Have fun with AWS GWLB : I wrote a Geneve router in Python :-)

AWS introduced GWLB (Gateway Load Balancers) a few years ago (Introducing AWS Gateway Load Balancer).

This type of load balancers permits to drastically simplify the way you inspect your traffic among several VPCs, avoids having to use complex routing between VPCs, avoids having to use “sandwich design” with firewalls in each VPC, and also permits (depending on the design) to inspect all public VPCs traffic in a central point while having the possibility to provide each VPC a public elastic IP.

Particular point is that GWLB is a “non-proxy” construct, meaning it does not terminates the client connections. It just encapsulates the traffic (using Geneve protocol) to one of the target-group members, which transparently inspects it and send it back.

As a quick diagram always make things clearer, here is the design I used for my tests (Terraform stack file available in the Github repo) :

  • Public-instance-1 and public-instance-2 are hosting a simple web server, and are on 2 different public subnets on 2 different AZs, on a PUBLIC-VPC
  • 2 inspection instances are on another VPC, member of a target-group used by a GWLB. They are also on 2 different subnets on 2 different AZs, on an INSPECTION-VPC
  • An endpoint service is created on the INSPECTION-VPC (linked to the GWLB)
  • An endpoint is created on the PUBLIC-VPC (2 in fact, as we need one per subnet), linked to the endpoint service of the INSPECTION-VPC

Before going further in the deep technical discussions, let’s discuss about the reason which made AWS choose Geneve for the encapsulation between the GWLB and the inspection instances :

  • As for VXLAN, it uses UDP as a transport protocol (standard destination port : 6081). Source port is (generally) computed as an hash of the encapsulated flow, which permits to induce a good entropy in the “underlay” network load-balancing mechanisms (which would not be the case with GRE, for example).
  • Geneve has been designed to be flexible and extensible. Among the VNI field (which is the same than for VXLAN), the Geneve header can include several options (as form of TLV) which permits to add as much information as we want in each transported packet. This is probably the main raison why it has been chosen among VXLAN, as AWS uses it to add useful options.

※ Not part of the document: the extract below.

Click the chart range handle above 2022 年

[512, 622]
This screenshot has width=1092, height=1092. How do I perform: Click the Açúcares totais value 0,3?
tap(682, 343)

Last information before we move forward to the next parts of this article : don’t expect it to be structured. I’ll just share here some interesting information I learned or had to take into account to make this piece of code working.
There’s nothing very complex (surprisingly !), and I hope this will inspire you to work more with Python sockets or GWLB.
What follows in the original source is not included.